On Wednesday, Texas carried out the execution of Daniel Lee Lopez, the 10th death row inmate put to death in the state so far this year. Lopez, 27, was convicted and sentenced to death for the 2009 murder of Corpus Christi police Lt. Stuart Alexander.

Lopez was injected with a single dose of pentobarbital at the Walls Unit of the state prison in Huntsville. As the drugs took effect, he took two deep breaths, followed by two shallower breaths, after which all movement ceased. He was pronounced dead at 6:31 p.m. local time, 15 minutes after the lethal injection began.

As the condemned inmate was strapped to the gurney in the execution chamber, the roar of revving motorcycles on the street outside could be heard from a group of pro-police bikers.

Lopez was considered a death penalty “volunteer,” having written letters to a federal judge pleading for his execution to move forward. “I’ve accepted my fate,” he said shortly before his execution. “I’m just ready to move on.” Last week he said that a US Supreme Court reprieve would be “disappointing.”

The execution went forward after the US Supreme Court rejected appeals from Lopez’s attorneys for a stay. Attorney David Dow argued before the high court that his client’s “obvious and severe mental illness” was responsible for him wanting to use the legal system for suicide” and that he had a “well-documented history of irrational behavior and suicidal tendencies.”

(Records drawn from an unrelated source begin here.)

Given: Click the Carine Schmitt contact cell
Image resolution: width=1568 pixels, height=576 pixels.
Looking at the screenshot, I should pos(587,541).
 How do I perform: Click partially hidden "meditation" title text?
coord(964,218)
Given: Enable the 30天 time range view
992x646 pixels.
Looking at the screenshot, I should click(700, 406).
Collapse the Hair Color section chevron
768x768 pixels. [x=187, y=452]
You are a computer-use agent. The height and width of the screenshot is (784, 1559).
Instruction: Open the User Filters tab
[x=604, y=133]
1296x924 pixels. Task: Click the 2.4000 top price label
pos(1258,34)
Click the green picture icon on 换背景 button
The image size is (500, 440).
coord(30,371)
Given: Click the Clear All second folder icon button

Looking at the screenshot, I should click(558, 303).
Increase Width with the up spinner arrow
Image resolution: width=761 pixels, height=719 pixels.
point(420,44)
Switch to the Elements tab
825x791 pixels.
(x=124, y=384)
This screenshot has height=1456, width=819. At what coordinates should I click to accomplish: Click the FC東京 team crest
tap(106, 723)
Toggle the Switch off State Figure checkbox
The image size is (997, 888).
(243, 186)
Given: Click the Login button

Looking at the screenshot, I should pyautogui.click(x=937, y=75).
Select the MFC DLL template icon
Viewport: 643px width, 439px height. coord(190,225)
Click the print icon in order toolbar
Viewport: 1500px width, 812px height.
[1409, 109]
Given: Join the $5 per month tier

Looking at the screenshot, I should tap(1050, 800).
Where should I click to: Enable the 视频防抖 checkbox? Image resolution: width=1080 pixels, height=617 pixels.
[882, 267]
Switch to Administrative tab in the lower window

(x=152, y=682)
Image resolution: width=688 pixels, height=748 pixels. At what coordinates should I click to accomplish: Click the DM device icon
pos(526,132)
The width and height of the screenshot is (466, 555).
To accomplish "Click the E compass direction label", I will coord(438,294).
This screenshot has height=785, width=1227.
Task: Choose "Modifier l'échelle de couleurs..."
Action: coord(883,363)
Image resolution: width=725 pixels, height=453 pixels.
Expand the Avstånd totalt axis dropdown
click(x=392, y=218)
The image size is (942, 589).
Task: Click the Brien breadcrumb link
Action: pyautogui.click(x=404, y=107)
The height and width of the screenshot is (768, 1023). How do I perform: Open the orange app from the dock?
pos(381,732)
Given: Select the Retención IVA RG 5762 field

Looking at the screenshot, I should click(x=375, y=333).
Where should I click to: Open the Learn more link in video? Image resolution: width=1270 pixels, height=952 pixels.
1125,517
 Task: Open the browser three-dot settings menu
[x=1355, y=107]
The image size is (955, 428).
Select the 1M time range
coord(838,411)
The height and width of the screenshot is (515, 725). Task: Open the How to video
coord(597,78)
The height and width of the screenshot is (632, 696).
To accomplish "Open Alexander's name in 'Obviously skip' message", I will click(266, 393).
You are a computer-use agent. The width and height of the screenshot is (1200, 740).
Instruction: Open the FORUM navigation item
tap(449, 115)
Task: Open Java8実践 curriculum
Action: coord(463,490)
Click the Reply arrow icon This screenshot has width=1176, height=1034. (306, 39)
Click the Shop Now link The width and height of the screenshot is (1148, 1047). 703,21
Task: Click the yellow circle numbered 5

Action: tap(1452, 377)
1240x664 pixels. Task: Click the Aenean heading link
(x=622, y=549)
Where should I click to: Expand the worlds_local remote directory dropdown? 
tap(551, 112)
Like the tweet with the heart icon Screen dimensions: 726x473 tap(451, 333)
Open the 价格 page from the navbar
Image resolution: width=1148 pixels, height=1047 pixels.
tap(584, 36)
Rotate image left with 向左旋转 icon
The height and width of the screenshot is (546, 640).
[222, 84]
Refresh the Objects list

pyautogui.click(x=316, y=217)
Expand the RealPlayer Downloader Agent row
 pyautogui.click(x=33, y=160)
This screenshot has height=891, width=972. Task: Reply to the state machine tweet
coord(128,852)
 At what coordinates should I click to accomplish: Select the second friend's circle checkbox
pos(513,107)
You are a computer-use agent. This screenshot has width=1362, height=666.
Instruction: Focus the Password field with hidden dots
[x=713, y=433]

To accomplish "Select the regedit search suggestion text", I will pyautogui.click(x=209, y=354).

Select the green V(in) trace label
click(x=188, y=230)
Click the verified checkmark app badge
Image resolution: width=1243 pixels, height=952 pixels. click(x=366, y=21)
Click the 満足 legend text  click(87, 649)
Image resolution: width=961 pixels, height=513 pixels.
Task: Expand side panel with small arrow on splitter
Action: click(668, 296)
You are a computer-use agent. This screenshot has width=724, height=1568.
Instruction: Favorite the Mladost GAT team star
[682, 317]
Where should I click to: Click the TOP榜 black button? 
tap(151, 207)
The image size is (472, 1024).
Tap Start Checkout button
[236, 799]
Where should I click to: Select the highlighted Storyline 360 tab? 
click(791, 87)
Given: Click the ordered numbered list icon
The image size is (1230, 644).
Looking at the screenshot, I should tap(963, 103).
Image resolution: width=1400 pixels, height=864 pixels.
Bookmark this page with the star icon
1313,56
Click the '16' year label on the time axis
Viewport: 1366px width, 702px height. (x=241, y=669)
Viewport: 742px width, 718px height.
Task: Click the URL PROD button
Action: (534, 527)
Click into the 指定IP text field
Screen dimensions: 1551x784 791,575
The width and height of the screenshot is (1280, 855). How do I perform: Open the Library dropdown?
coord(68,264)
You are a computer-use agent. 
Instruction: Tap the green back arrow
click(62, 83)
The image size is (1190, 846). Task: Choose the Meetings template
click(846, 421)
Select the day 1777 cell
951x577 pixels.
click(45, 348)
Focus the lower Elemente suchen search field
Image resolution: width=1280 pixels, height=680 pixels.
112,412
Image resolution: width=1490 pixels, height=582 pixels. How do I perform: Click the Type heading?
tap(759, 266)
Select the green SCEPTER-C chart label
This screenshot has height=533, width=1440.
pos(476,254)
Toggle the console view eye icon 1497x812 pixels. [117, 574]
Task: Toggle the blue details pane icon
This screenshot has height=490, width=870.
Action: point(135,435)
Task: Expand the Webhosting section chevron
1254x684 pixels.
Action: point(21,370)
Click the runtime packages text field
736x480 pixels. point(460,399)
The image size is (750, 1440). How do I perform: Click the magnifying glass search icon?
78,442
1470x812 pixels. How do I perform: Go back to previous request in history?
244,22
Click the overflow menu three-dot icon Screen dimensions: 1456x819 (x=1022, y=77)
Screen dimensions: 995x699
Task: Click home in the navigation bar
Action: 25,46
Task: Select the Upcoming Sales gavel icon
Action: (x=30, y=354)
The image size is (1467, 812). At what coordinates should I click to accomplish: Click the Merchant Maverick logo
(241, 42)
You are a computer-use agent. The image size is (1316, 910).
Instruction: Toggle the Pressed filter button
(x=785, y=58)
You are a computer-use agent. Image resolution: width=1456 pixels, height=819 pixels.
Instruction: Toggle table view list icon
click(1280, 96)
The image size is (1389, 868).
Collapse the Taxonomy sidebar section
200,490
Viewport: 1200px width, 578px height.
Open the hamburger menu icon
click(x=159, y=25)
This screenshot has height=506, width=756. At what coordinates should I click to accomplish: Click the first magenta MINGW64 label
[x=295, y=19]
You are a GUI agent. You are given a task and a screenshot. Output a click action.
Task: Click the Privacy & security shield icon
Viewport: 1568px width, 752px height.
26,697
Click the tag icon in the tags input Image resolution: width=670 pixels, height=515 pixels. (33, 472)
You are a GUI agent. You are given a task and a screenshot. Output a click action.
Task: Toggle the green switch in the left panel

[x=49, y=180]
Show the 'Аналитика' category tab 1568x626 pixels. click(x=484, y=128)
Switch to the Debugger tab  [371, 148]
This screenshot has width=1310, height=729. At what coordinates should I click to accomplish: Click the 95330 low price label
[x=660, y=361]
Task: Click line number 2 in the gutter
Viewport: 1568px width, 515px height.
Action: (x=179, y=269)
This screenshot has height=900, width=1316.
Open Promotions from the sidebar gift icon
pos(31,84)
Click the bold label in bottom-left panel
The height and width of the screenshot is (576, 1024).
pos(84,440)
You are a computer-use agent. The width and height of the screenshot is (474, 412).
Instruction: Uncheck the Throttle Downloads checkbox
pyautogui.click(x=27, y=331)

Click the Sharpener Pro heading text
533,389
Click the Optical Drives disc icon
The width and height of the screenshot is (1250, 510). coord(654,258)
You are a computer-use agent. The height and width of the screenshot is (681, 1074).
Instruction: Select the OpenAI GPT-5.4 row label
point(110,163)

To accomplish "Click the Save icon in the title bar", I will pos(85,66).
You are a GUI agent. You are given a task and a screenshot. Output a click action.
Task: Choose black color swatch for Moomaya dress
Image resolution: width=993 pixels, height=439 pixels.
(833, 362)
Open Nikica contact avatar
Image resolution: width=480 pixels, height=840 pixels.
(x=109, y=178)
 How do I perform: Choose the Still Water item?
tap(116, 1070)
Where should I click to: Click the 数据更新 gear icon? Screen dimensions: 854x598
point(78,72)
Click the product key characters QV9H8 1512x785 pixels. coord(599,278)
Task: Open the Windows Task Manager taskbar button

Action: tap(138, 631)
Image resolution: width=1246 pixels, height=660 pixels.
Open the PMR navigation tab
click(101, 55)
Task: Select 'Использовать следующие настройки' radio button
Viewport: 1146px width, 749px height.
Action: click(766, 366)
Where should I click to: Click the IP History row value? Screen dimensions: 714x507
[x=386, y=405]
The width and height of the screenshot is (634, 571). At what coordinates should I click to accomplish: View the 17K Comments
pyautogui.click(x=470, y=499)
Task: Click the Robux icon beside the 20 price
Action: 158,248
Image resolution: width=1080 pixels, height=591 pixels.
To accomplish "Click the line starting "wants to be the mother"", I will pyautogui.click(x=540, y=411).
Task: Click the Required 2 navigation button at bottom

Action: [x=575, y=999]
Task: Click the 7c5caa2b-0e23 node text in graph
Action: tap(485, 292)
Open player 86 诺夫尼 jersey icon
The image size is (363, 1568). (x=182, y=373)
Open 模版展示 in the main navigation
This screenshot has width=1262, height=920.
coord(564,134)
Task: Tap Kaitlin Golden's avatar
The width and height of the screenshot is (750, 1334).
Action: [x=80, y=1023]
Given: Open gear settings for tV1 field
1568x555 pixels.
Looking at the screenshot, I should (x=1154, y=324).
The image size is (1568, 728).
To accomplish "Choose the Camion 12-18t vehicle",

Dow also argued that Lopez’s crime was not a capital murder, as Lopez hadn’t intended to kill the police officer. Alexander and Lopez fought during the course of a police stop, and when Lopez was cornered by police, he tried ramming his sport utility vehicle into police cars in an effort to escape.

The Neuces County District Attorney pushed for Lopez’s execution, saying: “He had no moral scruples, no nothing… He’s a bad, bad guy.” Arguing against delays in Lopez’s execution, state attorneys claimed that the inmate had been properly examined by a psychologist, had testified at a federal court hearing about his desire to drop appeals, and was found to have no mental defects.

Lopez may have had another motivation for his “volunteer” status. According to the Associated Press, he told one of his former girlfriends that he wanted the death penalty because he believed his children would be eligible for benefits after his execution.

According to the Death Penalty Information Center (DPIC), since the US reinstated the death penalty in 1976, 141 of those executed in the US have been “volunteers,” having continued to waive at least part of their ordinary appeals at the time of their execution. These condemned inmates considered death preferable to languishing on death row for years or decades while their appeals made their way through the courts.

Another Texas execution scheduled this week was halted by an order of the Texas Court of Criminal Appeals on Tuesday. Tracy Beatty, 54, had been set to die Thursday for the 2003 death of 62-year-old Carolyn Click. Her body was found buried near her trailer home in Smith County outside Tyler, Texas.

Beatty’s attorneys argued that their client had deficient legal help at his 2004 trial and during appeals and that prosecutors used improper testimony at his trial.

Daniel Lopez’s execution means that Texas accounts for more than half of the 19 executions carried out in the US so far this year. Texas has executed 10, followed by Missouri, 5; Georgia, 2; and Florida and Oklahoma with one each.

Of the 1,413 executions carried out in the US since 1976, 528 have been in Texas. Twenty-nine of those sent to their deaths in Texas have been “volunteers,” according to DPIC.